8 tips to increase profit margins for retailers


Retail profit margins have been more relevant than ever lately. It all started with curbside pickup, the only way for many
stores may sell their products during the COVID-19 pandemic.

Now some experts are suggesting retailers add similar programs: “You really should offer social shopping.”

“Why don’t you ship and resend for free?” “You can’t deliver to a trunk like Amazon?” This advice is well-meaning but misinformed. If you’re anything like the retailers I know, you don’t have unlimited shareholder capital. Programs like these require funding — additional costs that you’ll have to make up for elsewhere.

Improving your retailers’ profit margin is a two-step process:

Step 1: Know your average profit margin (and a good margin to aim for). I’ll make it easy for you below, even if you’re not a “numbers fan”. Step 2: Implement these proven ways to increase your retail profit margin – no complicated or free programs required.

What is the trade margin? “If you don’t know your numbers, you don’t know your business.” –Marcus Lemonis

Here are the numbers you need to grow your business: Retail gross profit margin is the percentage of revenue that remains after deducting the cost of goods sold. It does not take into account additional operating expenses – it is the net profit.

Your retail margin is a snapshot of the overall health of your business. Plus, it shows how much revenue is going to your bottom line. If you don’t know your average retail profit margin, make an appointment with your accountant or bookkeeper. Also find out about operating expenses, variable costs and cash flow. If you want to improve your profit margins, start by reviewing your numbers regularly. It is much easier to arrive at your target destination if you know where you are starting from.

8 tips to increase profit margins

1. Raise prices
You don’t have to raise prices at all levels. Instead, selectively increase the cost of your most popular items. You will effectively increase your bottom line and also improve your profit margins. Your customers do not know the cost of your goods. Plus, they buy from you for the shopping experience.
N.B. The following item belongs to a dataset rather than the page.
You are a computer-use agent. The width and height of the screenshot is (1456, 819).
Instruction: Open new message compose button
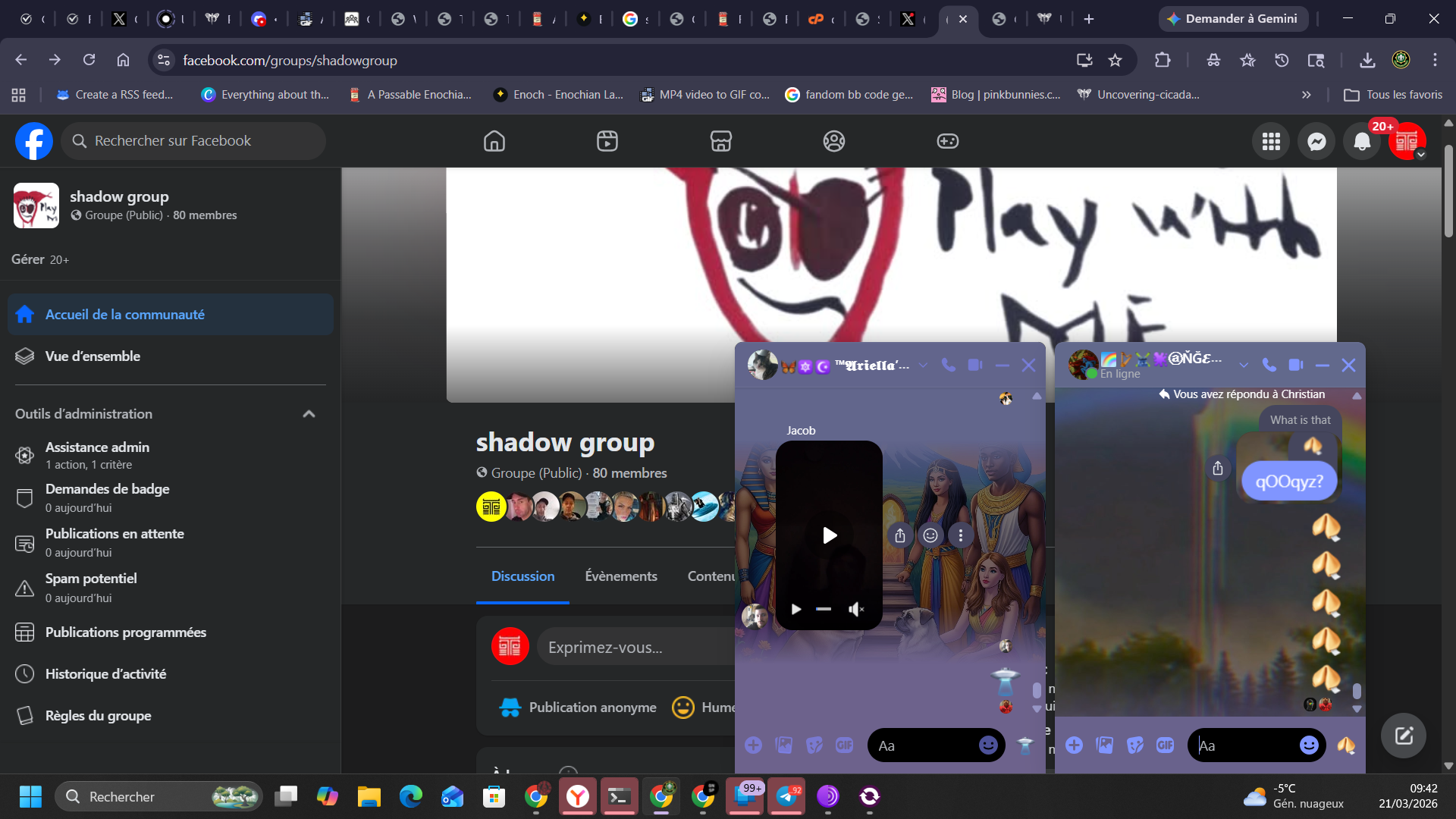(1403, 736)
PRO TIP: Are you one of the lucky retailers who have faced revenge buying customers? Scarcity gives you cover to increase your prices (if you have the goods). Don’t be afraid to do it.

2. Sharpen your focus
You can’t be everything to everyone, nor should you try to be. Consider the profit you make on slower moving items. Could you dedicate that space to faster, more profitable items? Yes!

3. Limit discounts
It’s tempting to look to discounts to make a sale. But markdowns can rob you of revenue — and they don’t increase profit margins. Discounts work, but sparingly. A quarterly promotions calendar is a good goal, for example. Post-COVID customers seem less driven by price than safety. Limit discounts.

4. Reduce waste
Are you hiring for jobs that your current staff could do? Do more with who you have, even if you’re not complete. Your retail profit margins will thank you.

5. Plan the retail employees you need
Do you have three employees opening when you really only need two? Are you understaffed on Saturdays when criticized? Make sure your employees’ schedules best match your store’s needs. Save money, but don’t risk losing customers to the competition due to poor service.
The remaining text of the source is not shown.